The overall theme of the meeting was a new kind of anti-Semitism - a virulent hybrid derived from the Israeli-Palestinian conflict and old anti-Jewish stereotypes that many believed had long faded into history.
"We are witnessing an old-new, escalating, global and even lethal anti-Semitism," Irwin Cotler, a Canadian member of Parliament, said in a speech to the conference today. Its chief characteristic, Mr. Cotler and other delegates argued, is that it singles out Israel for criticism and condemnation beyond any other nation, and asserts that a Jewish homeland, by its nature and the nature of its citizens, violates the rights of others.
"It is anti-Semitism under the banner of human rights at a time when human rights is the new secular religion," Mr. Cotler said.
In recent years, European countries, in particular, have experienced new waves of anti-Jewish attacks, many of them carried out by young immigrants from North Africa against synagogues and cemeteries in France.

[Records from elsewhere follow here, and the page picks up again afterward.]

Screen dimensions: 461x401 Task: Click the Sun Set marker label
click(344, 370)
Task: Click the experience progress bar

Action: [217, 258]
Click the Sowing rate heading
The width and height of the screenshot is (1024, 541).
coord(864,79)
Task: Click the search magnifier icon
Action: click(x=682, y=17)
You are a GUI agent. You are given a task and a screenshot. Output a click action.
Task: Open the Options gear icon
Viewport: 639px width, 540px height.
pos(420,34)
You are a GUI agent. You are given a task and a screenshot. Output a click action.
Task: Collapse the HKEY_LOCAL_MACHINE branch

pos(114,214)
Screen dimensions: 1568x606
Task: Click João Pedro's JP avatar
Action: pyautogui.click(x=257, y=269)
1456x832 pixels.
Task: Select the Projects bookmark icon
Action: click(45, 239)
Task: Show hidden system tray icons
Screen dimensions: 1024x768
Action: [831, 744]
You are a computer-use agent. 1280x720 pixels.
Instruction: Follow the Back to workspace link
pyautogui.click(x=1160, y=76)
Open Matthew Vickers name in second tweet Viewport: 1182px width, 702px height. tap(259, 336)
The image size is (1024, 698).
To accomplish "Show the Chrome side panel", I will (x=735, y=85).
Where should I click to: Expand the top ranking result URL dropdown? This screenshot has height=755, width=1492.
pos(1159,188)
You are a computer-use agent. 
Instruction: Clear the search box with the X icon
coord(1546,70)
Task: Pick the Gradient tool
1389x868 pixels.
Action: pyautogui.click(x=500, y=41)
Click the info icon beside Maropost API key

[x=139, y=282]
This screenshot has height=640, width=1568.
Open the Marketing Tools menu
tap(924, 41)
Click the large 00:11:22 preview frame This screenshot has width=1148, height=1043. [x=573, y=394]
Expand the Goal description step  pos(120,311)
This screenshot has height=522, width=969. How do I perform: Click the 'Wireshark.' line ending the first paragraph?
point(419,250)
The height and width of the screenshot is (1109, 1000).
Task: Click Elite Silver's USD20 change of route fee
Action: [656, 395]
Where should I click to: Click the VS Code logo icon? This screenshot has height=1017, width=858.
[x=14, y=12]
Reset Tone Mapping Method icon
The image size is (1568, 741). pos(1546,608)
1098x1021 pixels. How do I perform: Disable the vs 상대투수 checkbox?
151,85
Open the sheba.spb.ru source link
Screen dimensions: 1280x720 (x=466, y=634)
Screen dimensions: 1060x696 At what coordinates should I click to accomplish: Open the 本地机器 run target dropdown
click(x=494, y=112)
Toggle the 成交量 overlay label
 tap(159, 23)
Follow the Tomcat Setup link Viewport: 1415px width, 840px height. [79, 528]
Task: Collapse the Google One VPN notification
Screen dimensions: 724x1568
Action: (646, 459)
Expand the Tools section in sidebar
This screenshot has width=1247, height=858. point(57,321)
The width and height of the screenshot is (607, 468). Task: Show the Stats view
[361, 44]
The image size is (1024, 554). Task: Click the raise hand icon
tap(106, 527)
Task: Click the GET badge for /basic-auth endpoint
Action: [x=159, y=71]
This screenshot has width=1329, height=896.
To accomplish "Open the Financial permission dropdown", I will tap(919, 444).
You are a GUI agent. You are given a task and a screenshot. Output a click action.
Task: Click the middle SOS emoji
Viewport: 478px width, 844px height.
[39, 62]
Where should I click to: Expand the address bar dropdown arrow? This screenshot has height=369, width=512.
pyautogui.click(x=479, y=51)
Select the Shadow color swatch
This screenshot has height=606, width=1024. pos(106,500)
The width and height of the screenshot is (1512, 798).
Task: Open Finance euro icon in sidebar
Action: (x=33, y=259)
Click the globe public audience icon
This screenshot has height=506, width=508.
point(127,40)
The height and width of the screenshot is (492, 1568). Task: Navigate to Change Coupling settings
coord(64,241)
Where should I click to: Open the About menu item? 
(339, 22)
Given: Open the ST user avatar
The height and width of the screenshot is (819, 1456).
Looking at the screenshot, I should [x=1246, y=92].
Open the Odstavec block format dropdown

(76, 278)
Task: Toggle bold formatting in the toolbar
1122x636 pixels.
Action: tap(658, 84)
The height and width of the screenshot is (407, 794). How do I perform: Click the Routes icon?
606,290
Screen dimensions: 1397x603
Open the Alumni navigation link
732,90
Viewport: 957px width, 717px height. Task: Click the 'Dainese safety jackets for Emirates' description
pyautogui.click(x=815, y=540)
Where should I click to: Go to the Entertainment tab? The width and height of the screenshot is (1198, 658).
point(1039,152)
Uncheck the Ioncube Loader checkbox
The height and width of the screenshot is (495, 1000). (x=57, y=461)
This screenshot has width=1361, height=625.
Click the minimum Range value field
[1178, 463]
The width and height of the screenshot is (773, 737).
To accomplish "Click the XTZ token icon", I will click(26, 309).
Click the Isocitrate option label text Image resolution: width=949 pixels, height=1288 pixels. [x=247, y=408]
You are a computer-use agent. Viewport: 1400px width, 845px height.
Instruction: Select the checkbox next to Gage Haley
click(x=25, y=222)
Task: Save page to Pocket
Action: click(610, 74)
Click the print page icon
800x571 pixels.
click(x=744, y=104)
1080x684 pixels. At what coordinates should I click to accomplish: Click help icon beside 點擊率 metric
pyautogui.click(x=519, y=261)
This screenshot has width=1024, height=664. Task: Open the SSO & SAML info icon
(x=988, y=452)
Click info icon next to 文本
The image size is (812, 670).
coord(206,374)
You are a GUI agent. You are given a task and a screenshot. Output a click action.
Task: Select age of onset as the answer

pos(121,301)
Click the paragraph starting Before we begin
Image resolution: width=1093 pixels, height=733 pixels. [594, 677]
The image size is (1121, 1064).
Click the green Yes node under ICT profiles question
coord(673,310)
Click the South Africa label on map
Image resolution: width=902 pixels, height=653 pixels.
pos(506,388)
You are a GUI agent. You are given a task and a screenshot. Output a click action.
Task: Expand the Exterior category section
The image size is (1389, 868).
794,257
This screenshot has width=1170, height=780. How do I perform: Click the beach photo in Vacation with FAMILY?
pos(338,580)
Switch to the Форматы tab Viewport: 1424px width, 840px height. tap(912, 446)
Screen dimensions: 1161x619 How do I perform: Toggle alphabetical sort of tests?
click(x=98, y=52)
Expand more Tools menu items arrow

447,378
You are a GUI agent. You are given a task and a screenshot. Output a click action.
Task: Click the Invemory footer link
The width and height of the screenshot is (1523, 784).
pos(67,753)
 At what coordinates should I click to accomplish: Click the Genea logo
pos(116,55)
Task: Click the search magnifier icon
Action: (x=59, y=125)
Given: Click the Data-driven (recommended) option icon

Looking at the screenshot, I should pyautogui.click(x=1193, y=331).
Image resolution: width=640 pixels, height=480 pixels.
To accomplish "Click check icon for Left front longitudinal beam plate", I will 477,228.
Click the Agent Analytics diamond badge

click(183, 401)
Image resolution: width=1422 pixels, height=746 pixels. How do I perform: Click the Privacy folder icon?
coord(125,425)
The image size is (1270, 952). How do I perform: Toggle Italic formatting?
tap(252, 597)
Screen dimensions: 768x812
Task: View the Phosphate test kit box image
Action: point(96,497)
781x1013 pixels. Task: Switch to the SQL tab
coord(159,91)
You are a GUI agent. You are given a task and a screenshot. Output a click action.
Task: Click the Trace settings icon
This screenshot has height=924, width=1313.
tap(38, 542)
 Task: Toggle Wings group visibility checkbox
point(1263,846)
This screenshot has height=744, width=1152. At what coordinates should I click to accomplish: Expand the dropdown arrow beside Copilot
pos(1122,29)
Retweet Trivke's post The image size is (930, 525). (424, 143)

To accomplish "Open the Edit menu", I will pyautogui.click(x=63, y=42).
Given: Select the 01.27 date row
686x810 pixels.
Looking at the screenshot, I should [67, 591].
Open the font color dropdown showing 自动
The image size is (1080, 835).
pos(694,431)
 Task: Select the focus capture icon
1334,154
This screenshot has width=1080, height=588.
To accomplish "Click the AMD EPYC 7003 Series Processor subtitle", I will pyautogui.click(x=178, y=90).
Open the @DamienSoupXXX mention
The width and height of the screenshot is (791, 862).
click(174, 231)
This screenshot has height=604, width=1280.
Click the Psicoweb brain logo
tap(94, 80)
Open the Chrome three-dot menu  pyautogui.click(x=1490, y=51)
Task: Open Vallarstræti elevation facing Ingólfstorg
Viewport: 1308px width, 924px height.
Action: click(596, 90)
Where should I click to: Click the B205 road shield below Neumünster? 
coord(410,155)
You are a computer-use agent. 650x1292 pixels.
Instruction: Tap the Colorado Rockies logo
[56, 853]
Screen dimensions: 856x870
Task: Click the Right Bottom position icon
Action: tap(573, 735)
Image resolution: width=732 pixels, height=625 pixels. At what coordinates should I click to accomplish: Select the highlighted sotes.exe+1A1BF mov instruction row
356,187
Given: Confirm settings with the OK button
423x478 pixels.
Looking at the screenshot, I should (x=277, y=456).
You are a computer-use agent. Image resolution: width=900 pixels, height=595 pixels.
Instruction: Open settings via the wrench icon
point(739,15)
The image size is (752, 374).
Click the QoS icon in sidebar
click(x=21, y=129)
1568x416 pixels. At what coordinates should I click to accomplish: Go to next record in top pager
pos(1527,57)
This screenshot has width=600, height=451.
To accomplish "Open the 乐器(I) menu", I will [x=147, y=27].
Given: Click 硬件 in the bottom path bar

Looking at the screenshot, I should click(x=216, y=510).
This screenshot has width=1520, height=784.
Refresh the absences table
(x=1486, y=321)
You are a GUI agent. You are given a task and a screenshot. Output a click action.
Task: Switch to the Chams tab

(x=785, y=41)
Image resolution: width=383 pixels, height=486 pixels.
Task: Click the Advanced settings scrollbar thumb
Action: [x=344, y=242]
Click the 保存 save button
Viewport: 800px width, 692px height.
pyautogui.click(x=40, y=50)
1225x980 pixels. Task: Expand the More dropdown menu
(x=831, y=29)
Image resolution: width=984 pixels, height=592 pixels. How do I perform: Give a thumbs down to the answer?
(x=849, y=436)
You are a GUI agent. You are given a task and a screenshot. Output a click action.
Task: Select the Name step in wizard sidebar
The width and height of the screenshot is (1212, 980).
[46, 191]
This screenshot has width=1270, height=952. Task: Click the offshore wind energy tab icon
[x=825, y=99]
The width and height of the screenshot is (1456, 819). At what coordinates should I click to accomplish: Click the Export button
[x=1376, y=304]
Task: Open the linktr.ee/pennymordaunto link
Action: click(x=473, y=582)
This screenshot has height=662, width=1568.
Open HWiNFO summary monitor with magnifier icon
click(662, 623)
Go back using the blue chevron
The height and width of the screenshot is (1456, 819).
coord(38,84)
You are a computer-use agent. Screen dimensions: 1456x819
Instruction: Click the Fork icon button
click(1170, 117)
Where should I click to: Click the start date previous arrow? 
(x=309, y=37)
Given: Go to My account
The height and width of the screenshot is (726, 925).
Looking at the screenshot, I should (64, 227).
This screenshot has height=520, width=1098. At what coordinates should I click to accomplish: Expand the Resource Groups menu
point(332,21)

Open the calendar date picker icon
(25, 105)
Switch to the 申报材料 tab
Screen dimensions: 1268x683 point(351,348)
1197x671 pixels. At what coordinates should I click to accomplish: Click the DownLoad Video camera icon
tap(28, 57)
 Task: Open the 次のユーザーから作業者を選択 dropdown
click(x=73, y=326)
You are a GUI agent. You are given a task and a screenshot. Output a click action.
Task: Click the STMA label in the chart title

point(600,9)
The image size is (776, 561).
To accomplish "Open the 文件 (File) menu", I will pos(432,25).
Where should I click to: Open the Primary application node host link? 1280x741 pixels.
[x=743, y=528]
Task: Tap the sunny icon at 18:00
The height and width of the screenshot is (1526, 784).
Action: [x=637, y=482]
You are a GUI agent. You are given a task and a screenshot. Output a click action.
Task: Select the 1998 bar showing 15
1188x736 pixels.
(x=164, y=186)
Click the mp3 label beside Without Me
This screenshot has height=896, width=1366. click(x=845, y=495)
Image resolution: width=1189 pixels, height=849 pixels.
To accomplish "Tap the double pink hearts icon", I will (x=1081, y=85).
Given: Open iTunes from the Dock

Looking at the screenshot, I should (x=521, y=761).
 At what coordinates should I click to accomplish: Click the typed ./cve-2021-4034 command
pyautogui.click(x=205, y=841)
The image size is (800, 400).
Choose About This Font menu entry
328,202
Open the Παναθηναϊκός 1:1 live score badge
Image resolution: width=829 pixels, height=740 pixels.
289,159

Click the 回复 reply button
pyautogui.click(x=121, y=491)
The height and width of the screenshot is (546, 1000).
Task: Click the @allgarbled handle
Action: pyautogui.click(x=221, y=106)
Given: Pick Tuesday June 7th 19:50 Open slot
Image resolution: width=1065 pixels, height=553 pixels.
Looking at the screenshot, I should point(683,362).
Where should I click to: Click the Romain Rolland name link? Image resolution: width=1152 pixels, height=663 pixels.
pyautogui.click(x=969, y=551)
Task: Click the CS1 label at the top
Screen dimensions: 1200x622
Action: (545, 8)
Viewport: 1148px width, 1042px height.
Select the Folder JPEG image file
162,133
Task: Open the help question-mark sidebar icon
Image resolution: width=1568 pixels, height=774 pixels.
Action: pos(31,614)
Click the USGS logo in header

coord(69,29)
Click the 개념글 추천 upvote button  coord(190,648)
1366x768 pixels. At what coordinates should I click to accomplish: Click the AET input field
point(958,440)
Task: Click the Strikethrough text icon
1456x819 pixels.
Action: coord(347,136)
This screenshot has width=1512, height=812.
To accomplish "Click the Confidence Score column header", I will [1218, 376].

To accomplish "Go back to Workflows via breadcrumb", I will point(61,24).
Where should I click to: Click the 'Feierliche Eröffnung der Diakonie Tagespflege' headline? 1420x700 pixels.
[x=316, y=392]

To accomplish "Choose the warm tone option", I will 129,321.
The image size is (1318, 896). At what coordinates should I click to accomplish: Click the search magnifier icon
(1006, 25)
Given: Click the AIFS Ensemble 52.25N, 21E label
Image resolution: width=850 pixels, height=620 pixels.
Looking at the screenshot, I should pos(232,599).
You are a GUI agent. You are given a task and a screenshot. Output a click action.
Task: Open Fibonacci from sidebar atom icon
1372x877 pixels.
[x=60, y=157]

The French government, in a move that was widely praised here, has passed new legislation giving greater powers to the police to crack down on hate crimes.
"We have seen a level of anxiety in Europe that we hadn't seen in a very long time," Andrew Baker, a rabbi and member of the American delegation, said in an interview.
The conference was initially suggested by members of the Parliamentary Commission, a group of legislators from several countries, which proposed it to the United States Department of State. From that point, according to members of the American delegation, Secretary of State Colin L. Powell pressed the idea against considerable resistance from other states, which argued that anti-Semitism should be taken up in the context of racism and discrimination generally, rather than as a separate subject.
"Plenty of people came in here kicking and screaming and with the idea that, O.K., we've done it, rather than with the idea of really drawing some lessons," Rabbi Baker, director of international affairs for the American Jewish Committee in Washington, told delegates today.
The conference itself consisted largely of statements by delegates and members of the many nongovernmental organizations present. There was almost no debate, nor were there authoritative presentations on the level of anti-Semitism or anti-Semitic violence around the world.
Controversial ideas were raised, but not debated. For example, several delegates said that governments should control publications and Web sites that promote anti-Semitism. One delegate, Jean Kahn, president of the Union of French Jewish Communities, argued that Al Jazeera, the Arab television network, fomented anti-Semitism and its broadcasts should be suppressed.
The proliferation of anti-Semitic Web sites, and the power of the Internet to spread hate, were general themes of the conference.
"Hypertexts and cybertexts are mostly imitations through which the social deviancy present in society speaks," Jacques Picard, a professor at the University of Basel told the conferees. His point was that, while the ideas expressed on anti-Semitic Internet sites are generally very old - assertions of Jewish conspiracies and crimes and so on - they can be disseminated more easily than ever before. The Internet, Mr. Picard added, also protects hate mongers who use it.
"What's new here is that the internet disseminates these ideas with the protection of anonymity," Mr. Picard said. "Anonymity should be lifted."
Ultimately, the significance of the gathering, for many, was that it put recent violence against Jews and Jewish institutions, especially in Europe, on the international agenda.
In that sense, the signal event was the invitation from the German ambassador to the Organization for Security and Cooperation, Dieter Boden, to hold a follow-up meeting in Berlin next year.
"It's truly historic," Mr. Giuliani said during the final session, referring to the prospect that the two most important centers of Jewish persecution in Europe will be where the organization's member countries meet to combat the new anti-Semitism.